Andererseits befindet sich diese Straße seit einigen Jahren in einem massiven städtebaulichen Transformationsprozess, der auch aktuell durch verschiedene Um- und Neubau-Projekte das Antlitz der Stadt Graz weiter verändern und prägen wird.

Weiters kann die Conrad-von-Hötzendorf-Straße auf eine bewegte Benennungs- und Umbenennungshistorie verweisen: Die Äußere Jakoministraße wurde 1935, zur Zeit des autoritären Ständestaates, nach dem Generalstabschef der Habsburgermonarchie, Franz Conrad von Hötzendorf, umbenannt, um mittels Geschichte eine nationale österreichische Identität zu formen. Conrad von Hötzendorf war wesentlich für den Weg in den Ersten Weltkrieg und die brutale Kriegsführung und Übergriffe gegenüber Zivilist*innen mitverantwortlich.

Warum 2018?

Anlässlich des 100jährigen Gedenkens an den Ausbruch des Ersten Weltkrieges wurde 2014 eine Umbenennungsinitiative für die Conrad-von-Hötzendorf-Straße gestartet, die allerdings politisch keine Mehrheit fand.
Zum 100jährigen Gedenken an den Beginn des demokratischen Staates Österreich ist die Frage nach Geschichtsschreibung durch Zeichen des öffentlichen Raumes durchaus stellbar, da sie viel mit der Grundintention des Projektes gemein hat, nachzusehen, wie es denn um unseren aktuellen Zustand von Demokratie und Frieden auf der Straße aussieht. Und wie wir uns eine Zukunft gemeinsam vorstellen.

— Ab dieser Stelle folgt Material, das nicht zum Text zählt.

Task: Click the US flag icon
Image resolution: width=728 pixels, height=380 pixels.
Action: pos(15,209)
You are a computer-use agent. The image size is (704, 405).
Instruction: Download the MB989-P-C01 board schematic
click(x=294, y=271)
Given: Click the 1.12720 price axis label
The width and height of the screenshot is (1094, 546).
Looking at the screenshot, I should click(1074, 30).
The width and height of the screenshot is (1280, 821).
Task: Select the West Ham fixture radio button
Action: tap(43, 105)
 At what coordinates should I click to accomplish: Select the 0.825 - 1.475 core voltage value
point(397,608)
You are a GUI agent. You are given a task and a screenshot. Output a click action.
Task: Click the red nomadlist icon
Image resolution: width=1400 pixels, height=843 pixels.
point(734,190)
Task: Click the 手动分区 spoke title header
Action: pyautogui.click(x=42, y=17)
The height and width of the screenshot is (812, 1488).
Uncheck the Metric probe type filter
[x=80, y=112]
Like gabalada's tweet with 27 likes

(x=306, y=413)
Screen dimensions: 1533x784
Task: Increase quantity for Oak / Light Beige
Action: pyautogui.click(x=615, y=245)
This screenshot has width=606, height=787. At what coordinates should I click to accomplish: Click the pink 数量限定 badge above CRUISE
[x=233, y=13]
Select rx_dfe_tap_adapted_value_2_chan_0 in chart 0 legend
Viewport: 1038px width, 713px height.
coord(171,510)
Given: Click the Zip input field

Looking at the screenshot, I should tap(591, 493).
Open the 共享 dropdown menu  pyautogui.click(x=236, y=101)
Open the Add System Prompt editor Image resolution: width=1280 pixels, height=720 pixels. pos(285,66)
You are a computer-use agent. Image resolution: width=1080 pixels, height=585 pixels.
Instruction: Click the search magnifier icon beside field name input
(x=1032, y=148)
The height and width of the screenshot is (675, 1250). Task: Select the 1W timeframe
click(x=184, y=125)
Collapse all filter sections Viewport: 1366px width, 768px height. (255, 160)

Demokratie und Frieden auf der Straße

Innerhalb des gesamten Projektes stehen im Vordergund, genauer hinzuschauen, einen differenzierteren Blick auf die Entwicklungen und auch die Hintergründe unseres (verorteten) Zusammenlebens zu bekommen und reflektiert zu handeln.
Auch und gerade in einer liberalen Demokratie ist ein Nichtakzeptieren von Dingen, die nicht akzeptierbar sind (weil sie den Menschenrechten zuwiderlaufen),  notwendig um Vertrauen und somit Halt zu geben. Angst vor Ausschluss, Unsicherheiten und Herabwürdigungen schaffen keine Basis um an einer gemeinschaftlichen Zukunft weiterarbeiten zu wollen. Das Vertrauen darauf, dass Spielregeln von allen eingehalten werden, machen Demokratien erst zu einem erstrebenswerten Konstrukt für alle, da sie als einzige Staatsform das Wohl aller, aber eben auch des Einzelnen und der Einzelnen, im Zentrum hat. Lösungen für eine gemeinschaftliche Zukunft können nur auf Hoffnung gebaut und mit Vertrauen entwickelt werden.